ACTIVIDADES -
**1)** Indique si cada afirmación concuerda con el texto seleccionado y cite las palabras exactas que lo deciden: (a) De niño, Ángel jugaba en el patio de su abuela con un ciclomotor 'Mosquito'. (b) A los catorce años, su padre le regaló una Ducati. (c) Por Reyes pedía una moto de juguete.
**2)** Según el texto seleccionado, ¿por qué quería Ángel una moto de verdad por Reyes y no una de juguete? Responda en una a tres oraciones.

TEXTO SELECCIONADO -
Tanto riesgo, tanta velocidad, tanto tiempo saltándose las normas y desafiando a los guardias lo conviertieron en una leyenda en su barrio y le dejaron un apodo de por vida: Ángel ‘el Loco’.
No hubo nadie que corriera más que él. No existió en Almería otro piloto tan valiente e irracional, capaz de convertir cualquier calle por estrecha y angosta que fuera en el circuito del Jarama. Se decía entonces que Ángel Nieto, a su lado, era un aprendiz, y que era capaz de llevar la moto sin manos, de subir hasta el primer recinto de la Alcazaba escalón a escalón, sin necesidad de poner los pies en el suelo, y de bajar por los escalones del Corazón de Jesús del cerro de San Cristóbal y en mitad del camino girar hacia arriba sin rozar el suelo con los pies.
Más que una afición, lo suyo fue una forma de entender la vida. Encima de una moto se transformaba, le cambiaba el humor, se convertía en un héroe admirado por la aristocracia juvenil de la época que anidaba en la puerta de los bares y en las salas de los futbolines. Si alguien llegaba con la noticia de que en otro rincón de la ciudad había surgido un piloto invencible, no tardaba en aparecer Ángel el pintor pidiendo referencias para retarse con el adversario.
Cuando alguien le pregunta que de dónde le viene la vocación, él responde que desde chico, cuando siendo niño jugaba en el patio de su abuela, en la calle de Almanzor, con un ciclomotor ‘Mosquito’ que su padre conservaba como una reliquia. No había hecho la Primera Comunión cuando en vez de estar corriendo detrás de una pelota como los otros niños de su calle, él se dedicaba a manejar la ‘Mosquito’ sin autorización.
Cuando llegaban los Reyes no quería otro regalo que una moto, pero no de juguete, sino una moto de verdad para poder arrancarla, para poder escuchar el ruido del motor, para poder disfrutar del perfume de la gasolina. Tenía catorce años cuando su tío Nicolás le regaló una Ducati de 48 centímetros cúbicos y él se entretuvo durante varias semanas en reinventarla para que sirviera tanto para hacer velocidad como para competir en motocross.

REGISTROS DE DATOS -

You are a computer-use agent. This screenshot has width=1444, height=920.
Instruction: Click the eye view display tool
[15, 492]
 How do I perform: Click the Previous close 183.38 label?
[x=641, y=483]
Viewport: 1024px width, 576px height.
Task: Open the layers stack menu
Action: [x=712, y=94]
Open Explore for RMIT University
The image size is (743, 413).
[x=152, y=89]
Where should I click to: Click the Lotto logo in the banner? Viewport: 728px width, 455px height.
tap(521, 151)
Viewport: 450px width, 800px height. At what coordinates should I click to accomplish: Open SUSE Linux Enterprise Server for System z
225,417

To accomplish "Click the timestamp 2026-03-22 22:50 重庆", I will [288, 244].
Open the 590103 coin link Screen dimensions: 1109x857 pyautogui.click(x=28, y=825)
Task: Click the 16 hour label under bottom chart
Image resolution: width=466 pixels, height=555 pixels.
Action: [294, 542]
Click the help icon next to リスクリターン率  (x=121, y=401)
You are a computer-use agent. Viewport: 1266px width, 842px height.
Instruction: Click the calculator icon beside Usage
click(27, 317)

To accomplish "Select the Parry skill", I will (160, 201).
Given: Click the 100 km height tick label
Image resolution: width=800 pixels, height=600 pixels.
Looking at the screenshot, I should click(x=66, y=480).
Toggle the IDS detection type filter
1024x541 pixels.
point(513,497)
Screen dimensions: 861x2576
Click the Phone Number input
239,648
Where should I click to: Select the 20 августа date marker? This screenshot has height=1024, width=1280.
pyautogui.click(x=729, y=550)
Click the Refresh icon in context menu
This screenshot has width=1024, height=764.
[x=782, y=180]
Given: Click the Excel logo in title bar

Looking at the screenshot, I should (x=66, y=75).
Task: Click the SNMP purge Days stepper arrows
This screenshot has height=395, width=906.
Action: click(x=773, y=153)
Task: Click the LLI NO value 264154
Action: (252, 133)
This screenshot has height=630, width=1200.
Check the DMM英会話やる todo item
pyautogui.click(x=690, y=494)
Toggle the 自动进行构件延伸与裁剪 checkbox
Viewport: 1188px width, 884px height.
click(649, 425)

SOLUCIONES -
**1)**
(a) Sí: "jugaba en el patio de su abuela, en la calle de Almanzor, con un ciclomotor ‘Mosquito’ que su padre conservaba como una reliquia".
(b) No: "Tenía catorce años cuando su tío Nicolás le regaló una Ducati de 48 centímetros cúbicos".
(c) No: "no quería otro regalo que una moto, pero no de juguete, sino una moto de verdad".

**2)** Quería una moto de verdad para poder arrancarla, escuchar el ruido del motor y disfrutar del perfume de la gasolina.